(Stored records)
-- Opening Marker --

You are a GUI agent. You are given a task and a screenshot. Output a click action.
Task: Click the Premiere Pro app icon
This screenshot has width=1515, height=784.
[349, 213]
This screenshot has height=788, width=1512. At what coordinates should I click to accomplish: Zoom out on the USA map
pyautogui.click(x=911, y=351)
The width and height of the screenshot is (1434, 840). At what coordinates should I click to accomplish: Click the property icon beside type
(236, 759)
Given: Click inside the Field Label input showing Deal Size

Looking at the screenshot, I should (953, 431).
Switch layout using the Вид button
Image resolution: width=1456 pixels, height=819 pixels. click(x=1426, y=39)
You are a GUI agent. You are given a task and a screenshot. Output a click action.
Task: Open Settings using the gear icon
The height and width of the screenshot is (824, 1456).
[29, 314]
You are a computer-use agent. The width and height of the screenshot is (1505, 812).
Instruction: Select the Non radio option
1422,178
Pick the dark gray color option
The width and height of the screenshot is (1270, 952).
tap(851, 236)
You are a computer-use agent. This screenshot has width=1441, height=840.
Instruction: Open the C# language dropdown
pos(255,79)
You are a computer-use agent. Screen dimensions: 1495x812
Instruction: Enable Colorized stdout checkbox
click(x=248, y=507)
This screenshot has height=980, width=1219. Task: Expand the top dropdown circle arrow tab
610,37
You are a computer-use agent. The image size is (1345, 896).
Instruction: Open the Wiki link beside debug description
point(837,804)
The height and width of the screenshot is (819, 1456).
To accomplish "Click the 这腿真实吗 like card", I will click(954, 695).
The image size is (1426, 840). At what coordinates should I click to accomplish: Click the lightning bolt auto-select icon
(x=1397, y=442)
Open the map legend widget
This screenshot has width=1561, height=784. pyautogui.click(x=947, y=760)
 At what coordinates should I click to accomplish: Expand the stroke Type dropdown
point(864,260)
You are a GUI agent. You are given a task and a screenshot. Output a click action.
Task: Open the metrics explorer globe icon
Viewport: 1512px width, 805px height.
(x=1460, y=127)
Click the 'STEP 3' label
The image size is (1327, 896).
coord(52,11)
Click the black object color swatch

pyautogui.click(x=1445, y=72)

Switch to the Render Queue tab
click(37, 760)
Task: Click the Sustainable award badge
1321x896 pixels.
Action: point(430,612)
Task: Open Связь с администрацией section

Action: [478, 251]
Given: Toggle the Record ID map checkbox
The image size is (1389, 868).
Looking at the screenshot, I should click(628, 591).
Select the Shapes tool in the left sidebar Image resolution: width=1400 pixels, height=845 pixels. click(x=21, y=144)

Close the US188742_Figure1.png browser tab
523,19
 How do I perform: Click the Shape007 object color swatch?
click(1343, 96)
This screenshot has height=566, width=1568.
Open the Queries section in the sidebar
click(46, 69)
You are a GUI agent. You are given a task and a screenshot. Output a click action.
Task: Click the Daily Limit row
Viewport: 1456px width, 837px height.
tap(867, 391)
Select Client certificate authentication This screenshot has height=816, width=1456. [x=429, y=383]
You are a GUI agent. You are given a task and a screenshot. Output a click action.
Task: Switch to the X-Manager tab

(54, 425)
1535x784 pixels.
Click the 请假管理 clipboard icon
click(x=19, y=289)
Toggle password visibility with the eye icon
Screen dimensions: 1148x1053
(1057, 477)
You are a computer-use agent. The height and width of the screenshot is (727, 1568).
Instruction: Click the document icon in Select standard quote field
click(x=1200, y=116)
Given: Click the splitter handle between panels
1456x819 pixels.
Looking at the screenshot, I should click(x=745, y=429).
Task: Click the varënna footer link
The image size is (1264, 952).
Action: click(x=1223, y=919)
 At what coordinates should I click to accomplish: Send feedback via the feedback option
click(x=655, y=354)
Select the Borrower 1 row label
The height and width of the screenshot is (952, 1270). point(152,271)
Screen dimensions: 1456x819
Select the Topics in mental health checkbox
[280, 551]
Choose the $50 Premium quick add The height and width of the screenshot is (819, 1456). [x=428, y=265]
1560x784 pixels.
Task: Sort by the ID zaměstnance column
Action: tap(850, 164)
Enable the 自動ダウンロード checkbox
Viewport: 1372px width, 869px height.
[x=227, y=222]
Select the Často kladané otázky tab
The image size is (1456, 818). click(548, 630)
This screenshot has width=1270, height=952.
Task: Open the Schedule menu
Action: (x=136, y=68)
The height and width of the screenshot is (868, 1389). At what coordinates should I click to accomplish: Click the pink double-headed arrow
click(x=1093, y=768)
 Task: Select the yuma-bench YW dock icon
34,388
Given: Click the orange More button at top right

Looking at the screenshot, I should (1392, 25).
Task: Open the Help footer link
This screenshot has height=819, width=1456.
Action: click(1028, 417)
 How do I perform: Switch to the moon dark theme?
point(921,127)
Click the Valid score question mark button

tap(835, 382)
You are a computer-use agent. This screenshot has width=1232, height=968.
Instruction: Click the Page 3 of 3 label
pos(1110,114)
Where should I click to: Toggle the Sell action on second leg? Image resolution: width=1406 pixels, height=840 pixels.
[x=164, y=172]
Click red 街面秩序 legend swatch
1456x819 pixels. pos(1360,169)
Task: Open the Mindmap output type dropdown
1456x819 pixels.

-- Closing Marker --

Task brief: Go line by line through the data and copy any that contain "computer".

The answer:
You are a computer-use agent. The width and height of the screenshot is (1505, 812).
You are a computer-use agent. This screenshot has width=1441, height=840.
You are a computer-use agent. Screen dimensions: 1495x812
You are a computer-use agent. The image size is (1345, 896).
You are a computer-use agent. The height and width of the screenshot is (727, 1568).
You are a computer-use agent. This screenshot has width=1232, height=968.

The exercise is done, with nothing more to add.